How to create Training Sets for K-Fold Cross Validation without ski-kit learn?
我有一个包含 95 行和 9 列的数据集,并且想要进行 5 折交叉验证。在训练中,前 8 列(特征)用于预测第 9 列。我的测试集是正确的,但是我的 x 训练集的大小是 (4,19,9),而它应该只有 8 列,而我的 y 训练集是 (4,9),而它应该有 19 行。我是否错误地索引了子数组?

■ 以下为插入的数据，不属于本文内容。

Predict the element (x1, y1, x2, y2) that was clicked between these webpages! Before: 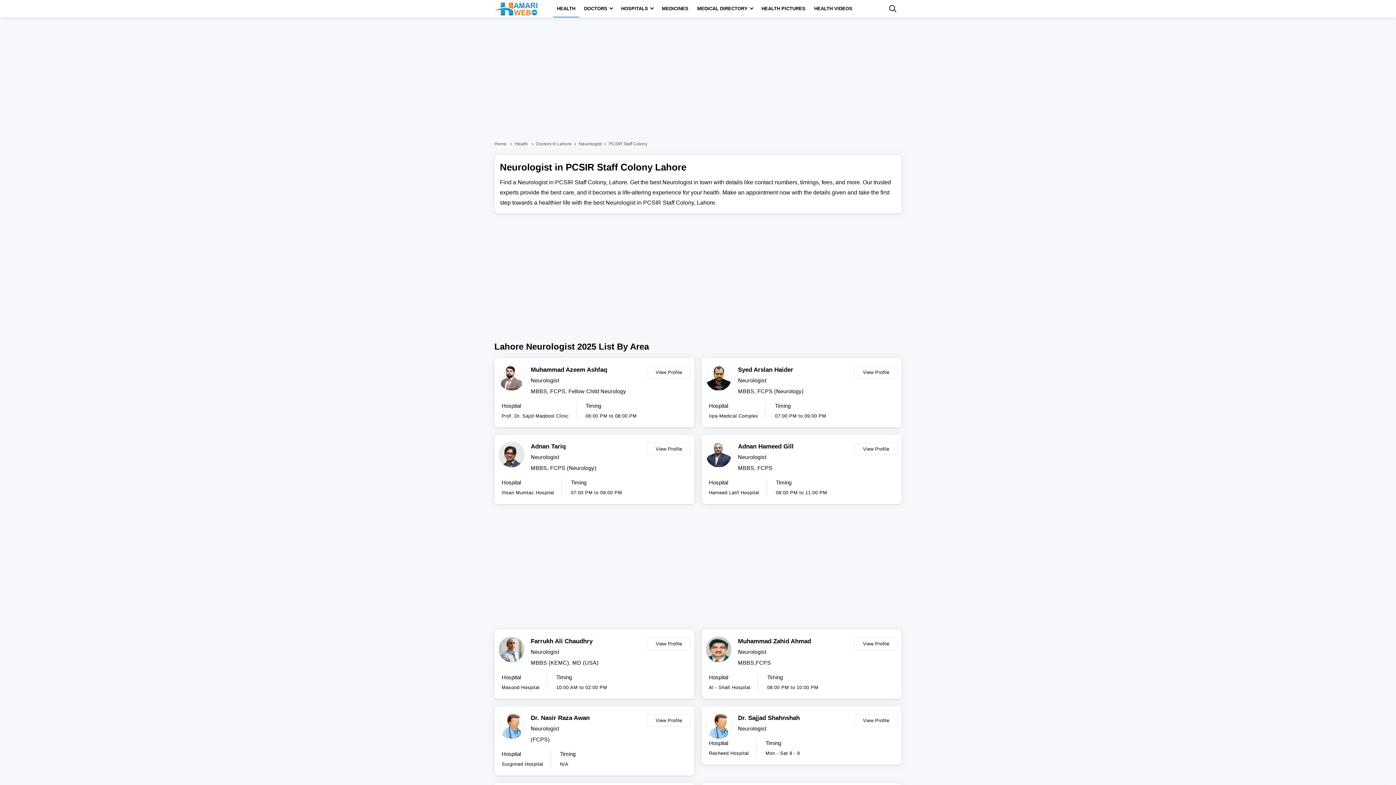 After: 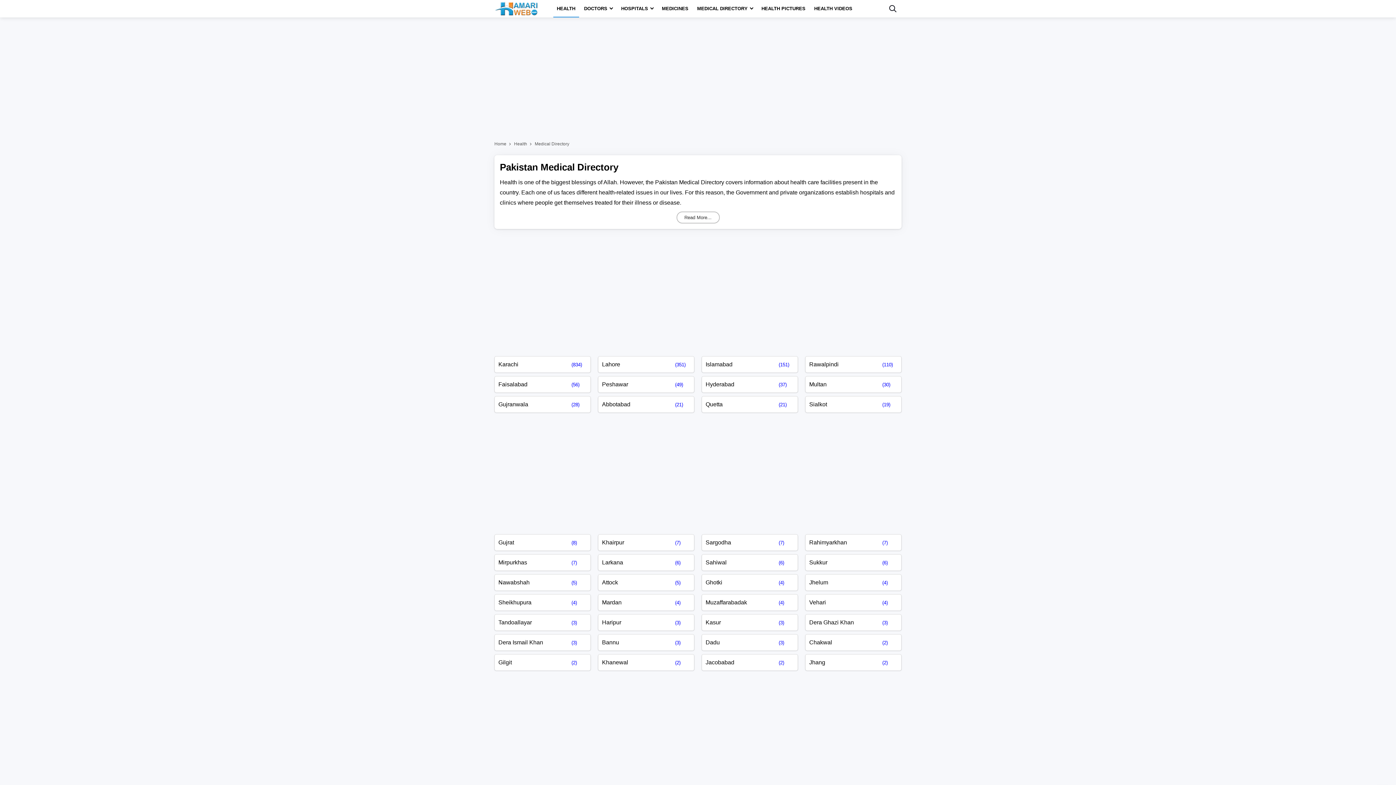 Action: bbox: (693, 0, 756, 17) label: MEDICAL DIRECTORY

kdata = data[0:95,:] # Need total rows to be divisible by 5, so ignore last 2 rows
np.random.shuffle(kdata) # Shuffle all rows
folds = np.array_split(kdata, k) # each fold is 19 rows x 9 columns
for i in range (k-1):
xtest = folds[i][:,0:7] # Set ith fold to be test
ytest = folds[i][:,8]
new_folds = np.delete(folds,i,0)
xtrain = new_folds[:][:][0:7] # training set is all folds, all rows x 8 cols
ytrain = new_folds[:][:][8] # training y is all folds, all rows x 1 col
欢迎来到 Stack Overflow。
创建新折叠后,您需要使用 np.row_stack()
将它们按行堆叠。
此外,我认为您对数组的切片不正确,在 Python 或 Numpy 中,切片行为是 [inclusive:exclusive]
因此,当您将切片指定为 [0:7]
时,您只是采用 7 列,而不是您预期的 8 列特征。
同样,如果您在 for 循环中指定 5 倍,它应该是 range(k)
,它给您 [0,1,2,3,4]
而不是 range(k-1)
,它只给您 [0,1,2,3]
.
修改后的代码:
folds = np.array_split(kdata, k) # each fold is 19 rows x 9 columns
np.random.shuffle(kdata) # Shuffle all rows
folds = np.array_split(kdata, k)
for i in range (k):
xtest = folds[i][:,:8] # Set ith fold to be test
ytest = folds[i][:,8]
new_folds = np.row_stack(np.delete(folds,i,0))
xtrain = new_folds[:, :8]
ytrain = new_folds[:,8]
# some print functions to help you debug
print(f'Fold {i}')
print(f'xtest shape : {xtest.shape}')
print(f'ytest shape : {ytest.shape}')
print(f'xtrain shape : {xtrain.shape}')
print(f'ytrain shape : {ytrain.shape}\n')
这将为您打印出训练集和测试集的折叠和所需形状:
Fold 0
xtest shape : (19, 8)
ytest shape : (19,)
xtrain shape : (76, 8)
ytrain shape : (76,)
Fold 1
xtest shape : (19, 8)
ytest shape : (19,)
xtrain shape : (76, 8)
ytrain shape : (76,)
Fold 2
xtest shape : (19, 8)
ytest shape : (19,)
xtrain shape : (76, 8)
ytrain shape : (76,)
Fold 3
xtest shape : (19, 8)
ytest shape : (19,)
xtrain shape : (76, 8)
ytrain shape : (76,)
Fold 4
xtest shape : (19, 8)
ytest shape : (19,)
xtrain shape : (76, 8)
ytrain shape : (76,)
我有一个包含 95 行和 9 列的数据集,并且想要进行 5 折交叉验证。在训练中,前 8 列(特征)用于预测第 9 列。我的测试集是正确的,但是我的 x 训练集的大小是 (4,19,9),而它应该只有 8 列,而我的 y 训练集是 (4,9),而它应该有 19 行。我是否错误地索引了子数组?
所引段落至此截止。